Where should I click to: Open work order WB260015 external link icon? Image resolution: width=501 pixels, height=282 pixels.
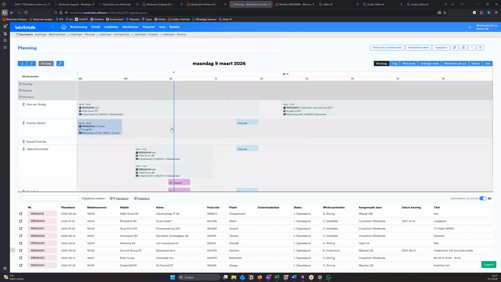[x=21, y=214]
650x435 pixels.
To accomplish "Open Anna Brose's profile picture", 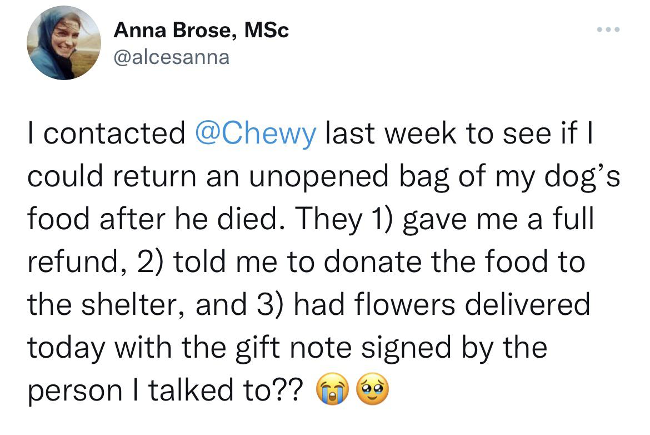I will [x=63, y=43].
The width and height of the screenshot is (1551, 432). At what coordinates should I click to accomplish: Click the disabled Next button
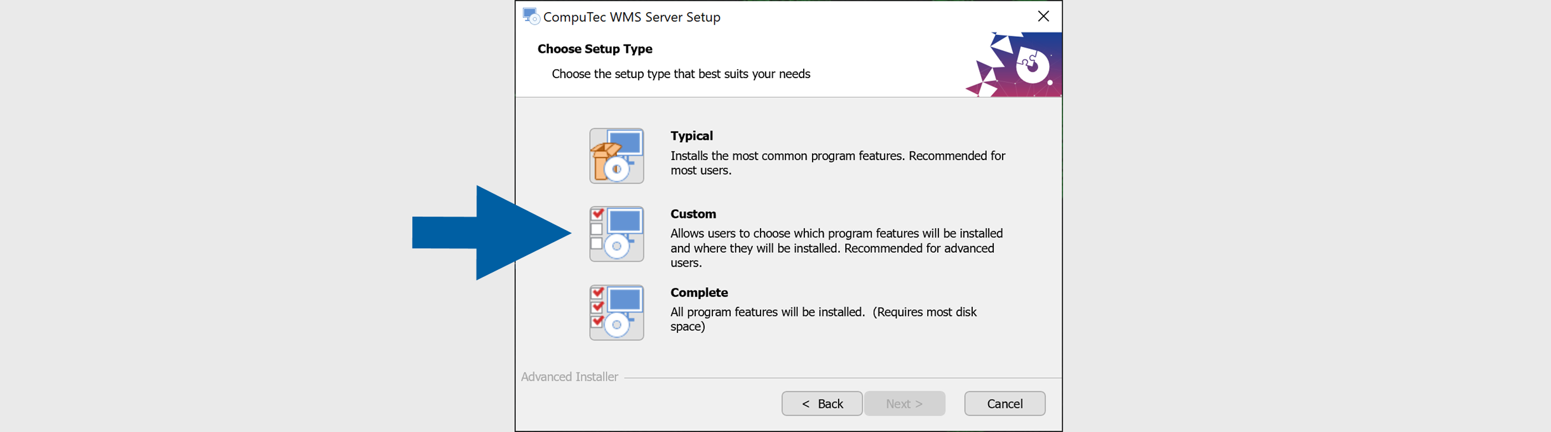pos(904,403)
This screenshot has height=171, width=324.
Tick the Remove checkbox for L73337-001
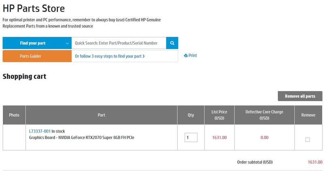pyautogui.click(x=307, y=139)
----------
Problem to work on: Which lines in the data contain the word "screenshot"? Copy each one in full, matching case exactly.

Solved exercise:
The width and height of the screenshot is (1551, 432). At what coordinates should I click to accomplish: Click the disabled Next button
This screenshot has height=171, width=324.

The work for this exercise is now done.